▶ **TASK INSTRUCTIONS**:
a. In the article on the student photography exhibit, how many students from Janet Delaney's Visual Studies 186 course photographed Berkeley?
b. From the article on the student photography exhibit, quote the passage starting at "Photography students take" and ending at "by Kasper Koczab.".

++++ PROVIDED TEXT ++++

Photography students take a look at the city

24 September 2003


“Perry,” a volunteer with the Berkeley Free Clinic’s needle-exchange program, photographed by Kasper Koczab.

During the spring semester, 16 advanced photography students in Janet Delaney’s Visual Studies 186 course undertook to photograph the city of Berkeley. Though a few of them approached the assignment with cityscapes in mind — including one who photographed the city from numerous vantage points along its geographic perimeter — others elected to explore personal and natural facets of the nearby urban environment.

The resulting portfolios reveal sides of the city that aren’t always apparent to its own citizens, let alone the thousands of people who journey here daily for work and study. Portraits of the volunteers at the Berkeley Free Clinic’s needle-exchange program, the elders who frequent the North Berkeley Senior Center, the upscale shoppers on trendy Fourth Street, and the anything-but-upscale (but undeniably hardworking) people who scavenge recyclables for “disposable” income, are currently displayed alongside studies of Berkeley landmarks, the natural attractions of Tilden Park, and the inner workings of a west Berkeley sake factory.

“The City of Berkeley: Photographed” will be on view at the Worth Ryder Gallery, in Kroeber Hall, through Oct. 3 (Tuesday through Friday, 1 to 4 p.m.)

++++ SUPPLIED RECORDS ++++

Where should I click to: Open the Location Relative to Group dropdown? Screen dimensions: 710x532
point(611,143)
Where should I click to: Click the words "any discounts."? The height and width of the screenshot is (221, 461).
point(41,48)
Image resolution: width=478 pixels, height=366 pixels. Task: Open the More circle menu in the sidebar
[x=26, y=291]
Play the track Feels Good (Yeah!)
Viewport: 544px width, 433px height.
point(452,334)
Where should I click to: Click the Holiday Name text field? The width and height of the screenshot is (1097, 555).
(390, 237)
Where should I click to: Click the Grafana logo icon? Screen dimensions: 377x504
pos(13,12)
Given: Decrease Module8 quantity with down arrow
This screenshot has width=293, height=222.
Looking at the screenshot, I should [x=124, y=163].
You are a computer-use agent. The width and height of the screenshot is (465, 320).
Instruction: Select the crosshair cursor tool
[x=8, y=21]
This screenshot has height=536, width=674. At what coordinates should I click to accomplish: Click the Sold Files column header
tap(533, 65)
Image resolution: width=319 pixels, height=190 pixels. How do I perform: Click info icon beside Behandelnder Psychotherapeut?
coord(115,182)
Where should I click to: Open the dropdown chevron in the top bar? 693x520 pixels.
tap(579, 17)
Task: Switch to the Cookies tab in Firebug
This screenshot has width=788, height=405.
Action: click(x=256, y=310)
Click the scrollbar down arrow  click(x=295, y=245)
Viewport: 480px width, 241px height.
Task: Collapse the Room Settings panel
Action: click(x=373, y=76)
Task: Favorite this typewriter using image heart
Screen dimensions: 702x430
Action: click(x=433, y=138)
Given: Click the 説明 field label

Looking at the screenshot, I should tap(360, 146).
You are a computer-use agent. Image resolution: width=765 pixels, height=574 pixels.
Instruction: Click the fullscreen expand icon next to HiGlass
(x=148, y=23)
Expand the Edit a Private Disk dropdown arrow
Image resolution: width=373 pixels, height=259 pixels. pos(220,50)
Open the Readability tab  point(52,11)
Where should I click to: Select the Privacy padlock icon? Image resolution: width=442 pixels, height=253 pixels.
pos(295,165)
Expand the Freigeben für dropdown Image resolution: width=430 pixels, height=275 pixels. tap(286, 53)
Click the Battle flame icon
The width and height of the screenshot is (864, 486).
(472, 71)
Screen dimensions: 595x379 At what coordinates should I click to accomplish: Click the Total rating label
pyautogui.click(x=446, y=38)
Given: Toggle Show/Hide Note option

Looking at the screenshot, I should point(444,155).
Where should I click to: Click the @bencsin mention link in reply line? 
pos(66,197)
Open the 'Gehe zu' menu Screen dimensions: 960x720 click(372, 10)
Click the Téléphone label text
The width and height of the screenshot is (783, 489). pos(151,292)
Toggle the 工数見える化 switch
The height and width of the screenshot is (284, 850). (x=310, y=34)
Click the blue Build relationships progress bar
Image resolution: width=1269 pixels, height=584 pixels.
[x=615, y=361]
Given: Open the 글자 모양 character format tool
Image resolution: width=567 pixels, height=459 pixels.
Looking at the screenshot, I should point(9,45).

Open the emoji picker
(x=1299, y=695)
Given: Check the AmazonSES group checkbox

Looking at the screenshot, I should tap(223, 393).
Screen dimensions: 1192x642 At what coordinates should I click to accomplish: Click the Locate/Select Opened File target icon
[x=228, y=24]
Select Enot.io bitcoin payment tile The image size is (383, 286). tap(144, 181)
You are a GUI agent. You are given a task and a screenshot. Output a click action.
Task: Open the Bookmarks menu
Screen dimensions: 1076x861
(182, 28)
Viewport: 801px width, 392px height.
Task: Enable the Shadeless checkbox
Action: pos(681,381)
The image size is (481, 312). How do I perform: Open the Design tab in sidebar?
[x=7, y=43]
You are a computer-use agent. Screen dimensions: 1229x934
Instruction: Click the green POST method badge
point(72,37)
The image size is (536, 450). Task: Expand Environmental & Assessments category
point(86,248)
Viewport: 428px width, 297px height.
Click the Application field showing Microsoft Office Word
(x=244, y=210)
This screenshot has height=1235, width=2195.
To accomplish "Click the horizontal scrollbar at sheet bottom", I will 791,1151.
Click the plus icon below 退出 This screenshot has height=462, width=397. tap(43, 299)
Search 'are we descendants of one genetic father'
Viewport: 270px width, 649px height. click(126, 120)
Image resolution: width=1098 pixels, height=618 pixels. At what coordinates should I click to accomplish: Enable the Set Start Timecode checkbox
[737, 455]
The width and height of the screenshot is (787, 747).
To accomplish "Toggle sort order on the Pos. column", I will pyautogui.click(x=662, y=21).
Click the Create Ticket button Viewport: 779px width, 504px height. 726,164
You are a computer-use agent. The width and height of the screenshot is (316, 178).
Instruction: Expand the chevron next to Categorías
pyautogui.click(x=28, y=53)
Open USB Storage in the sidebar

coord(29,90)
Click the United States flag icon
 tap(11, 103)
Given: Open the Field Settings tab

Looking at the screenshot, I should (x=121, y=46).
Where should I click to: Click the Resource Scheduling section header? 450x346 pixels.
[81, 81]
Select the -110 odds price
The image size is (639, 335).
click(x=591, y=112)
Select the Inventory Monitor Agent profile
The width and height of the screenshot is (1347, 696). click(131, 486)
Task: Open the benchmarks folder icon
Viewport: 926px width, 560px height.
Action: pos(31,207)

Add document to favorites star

++++

▶ **ANSWERS**:
a. 16 advanced photography students

b.
Photography students take a look at the city

24 September 2003


“Perry,” a volunteer with the Berkeley Free Clinic’s needle-exchange program, photographed by Kasper Koczab.